Le deuxième prix, doté d'une dotation de €3.000Le poste a été attribué à Manuel Vidal Alejandre, originaire d'Alicante, pour Des enfants mangent du raisin et du melonUne histoire se déroulant dans le Madrid du Siècle d'or, qui entremêle art, ambition et misère pour offrir une réflexion sur la dignité humaine. Le troisième prix, de €2.000, est pour César Carballeda Moreno, de Castellón, depuis Un terrain de grande valeur, située en Hispanie romaine et centrée sur la ville de Cástulo (Linares).
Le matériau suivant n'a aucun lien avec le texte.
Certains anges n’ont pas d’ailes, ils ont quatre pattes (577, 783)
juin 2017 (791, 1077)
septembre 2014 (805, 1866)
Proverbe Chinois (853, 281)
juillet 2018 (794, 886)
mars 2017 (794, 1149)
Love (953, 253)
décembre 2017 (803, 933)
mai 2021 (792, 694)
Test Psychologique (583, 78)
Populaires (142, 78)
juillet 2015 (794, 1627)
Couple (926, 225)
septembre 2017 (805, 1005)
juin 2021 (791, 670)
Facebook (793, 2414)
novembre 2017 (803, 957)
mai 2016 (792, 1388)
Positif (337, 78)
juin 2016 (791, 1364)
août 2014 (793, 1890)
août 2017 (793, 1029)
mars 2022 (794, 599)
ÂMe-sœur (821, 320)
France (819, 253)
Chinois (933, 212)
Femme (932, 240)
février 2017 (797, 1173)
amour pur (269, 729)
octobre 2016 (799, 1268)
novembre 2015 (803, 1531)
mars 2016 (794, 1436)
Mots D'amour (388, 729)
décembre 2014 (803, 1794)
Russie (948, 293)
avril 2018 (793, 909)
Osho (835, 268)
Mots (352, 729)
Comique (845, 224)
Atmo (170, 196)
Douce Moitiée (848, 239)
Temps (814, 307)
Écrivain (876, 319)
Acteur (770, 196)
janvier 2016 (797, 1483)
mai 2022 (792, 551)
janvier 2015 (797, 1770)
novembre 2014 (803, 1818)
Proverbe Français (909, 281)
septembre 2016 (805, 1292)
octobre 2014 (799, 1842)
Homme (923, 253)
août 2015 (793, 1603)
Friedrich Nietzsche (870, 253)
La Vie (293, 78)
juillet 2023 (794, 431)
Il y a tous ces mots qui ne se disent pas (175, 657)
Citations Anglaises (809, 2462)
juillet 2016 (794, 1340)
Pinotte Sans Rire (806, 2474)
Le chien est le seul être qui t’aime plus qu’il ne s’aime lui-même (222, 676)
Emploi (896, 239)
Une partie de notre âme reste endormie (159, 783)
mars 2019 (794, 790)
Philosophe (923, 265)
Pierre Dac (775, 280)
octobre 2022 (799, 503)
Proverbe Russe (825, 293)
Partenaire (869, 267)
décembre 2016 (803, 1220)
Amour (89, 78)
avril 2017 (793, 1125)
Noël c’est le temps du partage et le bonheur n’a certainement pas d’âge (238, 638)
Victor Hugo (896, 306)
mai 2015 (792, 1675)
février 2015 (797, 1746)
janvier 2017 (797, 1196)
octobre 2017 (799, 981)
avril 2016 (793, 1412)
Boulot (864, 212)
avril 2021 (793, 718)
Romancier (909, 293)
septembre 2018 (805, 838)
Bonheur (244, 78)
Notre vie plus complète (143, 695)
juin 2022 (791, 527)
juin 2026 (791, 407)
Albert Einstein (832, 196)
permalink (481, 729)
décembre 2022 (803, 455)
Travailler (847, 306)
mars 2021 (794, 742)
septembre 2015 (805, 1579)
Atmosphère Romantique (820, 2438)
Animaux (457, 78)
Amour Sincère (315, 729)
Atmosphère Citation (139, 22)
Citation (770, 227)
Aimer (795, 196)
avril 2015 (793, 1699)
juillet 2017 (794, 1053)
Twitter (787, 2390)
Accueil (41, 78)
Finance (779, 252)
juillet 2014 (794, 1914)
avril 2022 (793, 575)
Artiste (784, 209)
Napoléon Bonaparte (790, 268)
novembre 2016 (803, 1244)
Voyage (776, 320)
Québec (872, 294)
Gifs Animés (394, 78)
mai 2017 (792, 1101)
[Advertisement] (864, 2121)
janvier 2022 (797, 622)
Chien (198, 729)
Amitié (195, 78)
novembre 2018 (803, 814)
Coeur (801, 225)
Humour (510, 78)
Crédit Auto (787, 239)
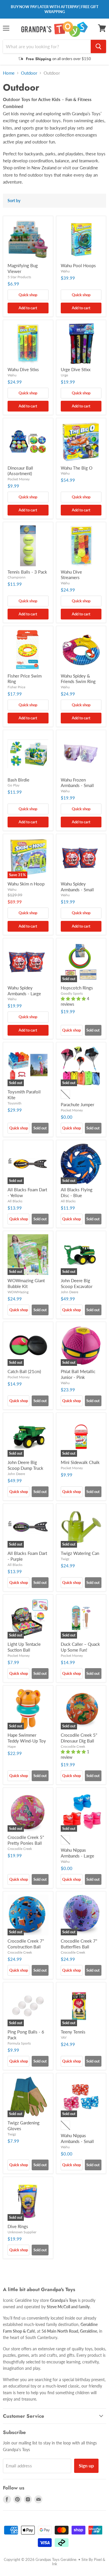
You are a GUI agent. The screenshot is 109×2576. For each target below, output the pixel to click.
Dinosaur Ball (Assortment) (20, 470)
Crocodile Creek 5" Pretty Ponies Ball (26, 1840)
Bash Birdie (18, 779)
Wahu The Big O (76, 467)
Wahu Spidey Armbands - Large (24, 990)
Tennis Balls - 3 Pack (27, 571)
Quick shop (28, 294)
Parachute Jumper (77, 1104)
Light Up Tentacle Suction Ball (24, 1646)
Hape (12, 1746)
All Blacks (15, 1201)
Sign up (86, 2465)
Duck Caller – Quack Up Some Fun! (80, 1646)
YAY (64, 2037)
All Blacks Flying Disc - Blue (76, 1192)
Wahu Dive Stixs (23, 369)
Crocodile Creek (73, 1746)
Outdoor (29, 73)
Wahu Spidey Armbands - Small (77, 886)
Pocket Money (19, 479)
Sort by (14, 200)
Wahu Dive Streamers (71, 574)
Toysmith (15, 1103)
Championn (17, 577)
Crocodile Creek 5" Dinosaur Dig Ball (79, 1737)
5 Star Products (19, 277)
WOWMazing (18, 1292)
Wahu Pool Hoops (78, 265)
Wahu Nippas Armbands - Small (77, 2138)
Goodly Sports (72, 993)
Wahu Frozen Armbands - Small (77, 782)
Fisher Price (16, 687)
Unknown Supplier (22, 2232)
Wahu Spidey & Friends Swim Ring (78, 678)
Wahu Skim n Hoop (26, 883)
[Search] (98, 46)
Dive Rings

La liste des lauréats est complétée par un quatrième et un cinquième prix, tous deux dotés de €1.000 chacune. La quatrième place est revenue à Beatriz Álvarez Díez, de Madrid, pour Le dernier capitainequi explore des figures comme Álvar Fáñez et des valeurs telles que la loyauté et le sacrifice dans un contexte d'instabilité politique. Le cinquième est de Benedicto Martínez Hernández, de Salamanque, avec Le navire au bout du monde, un texte qui revisite l'expédition de Magellan et d'Elcano d'un point de vue intime centré sur les émotions de ses protagonistes.
Avec cette répartition des prix, le concours démontre un grande variété de contextes historiques couvrant toute la période, de l'Antiquité romaine à l'expansion maritime et à l'âge d'or, y compris des épisodes moins présents dans les manuels scolaires, comme la conquête des îles Canaries.
L'édition de cette année envoie un message clair : L'histoire de l'Espagne demeure un terreau fertile pour la fiction.Et des voix comme celle d'Inés Cardoso, avec son point de vue sur Tenesoya et l'archipel des Canaries, ajoutent de nouvelles dimensions à un passé qui recèle encore bien des histoires à raconter.